- Task directions
Starting at the line that holds "Task: Open the 可选 (11) tab" and stopping at the line that holds "Screen dimensions: 786x622", restate the records below word for word, with both of those lines included.

- Entries provided
┏━━

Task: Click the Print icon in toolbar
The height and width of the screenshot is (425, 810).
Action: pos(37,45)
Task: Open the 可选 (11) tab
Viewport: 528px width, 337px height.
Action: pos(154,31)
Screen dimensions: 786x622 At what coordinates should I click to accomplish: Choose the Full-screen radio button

┗━━
┏━━

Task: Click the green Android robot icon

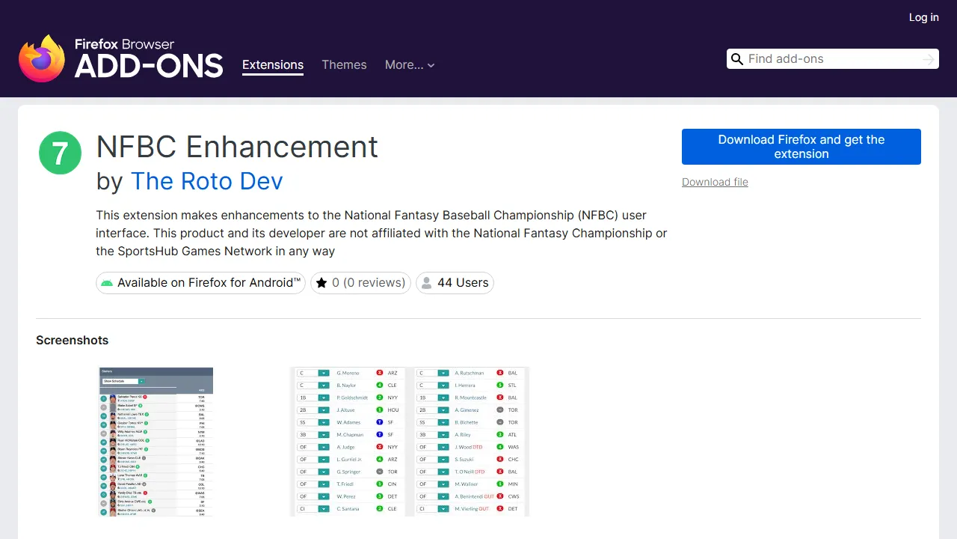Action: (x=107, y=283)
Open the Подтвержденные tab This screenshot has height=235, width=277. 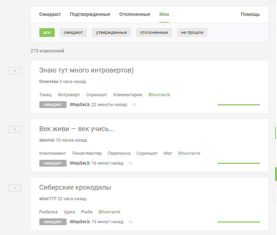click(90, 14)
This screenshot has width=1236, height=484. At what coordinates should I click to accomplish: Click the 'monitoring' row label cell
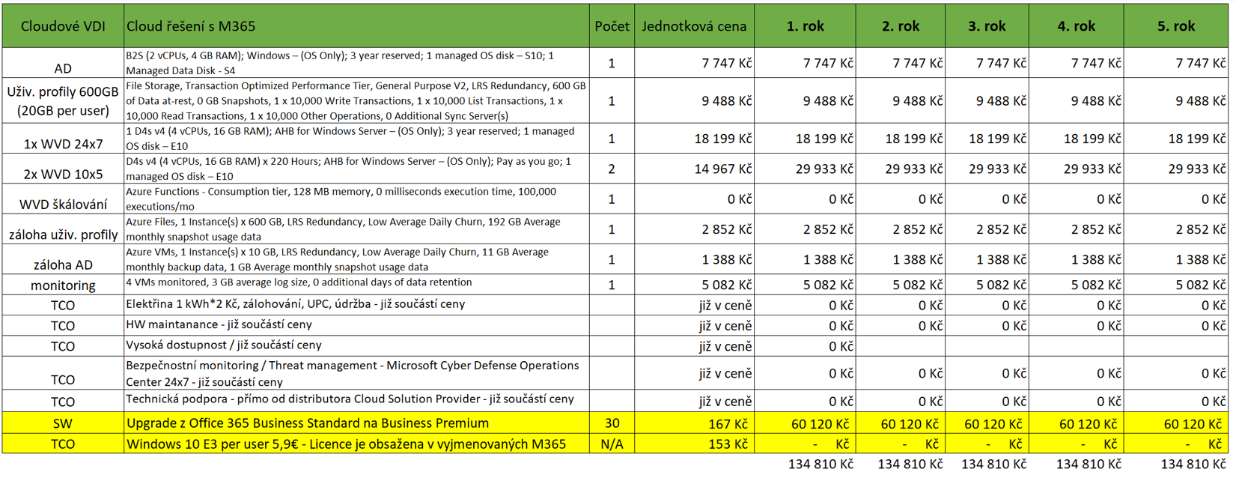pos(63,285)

┗━━

- Exercise output
Task: Open the 可选 (11) tab
Viewport: 528px width, 337px height.
Action: pos(154,31)
Screen dimensions: 786x622 At what coordinates should I click to accomplish: Choose the Full-screen radio button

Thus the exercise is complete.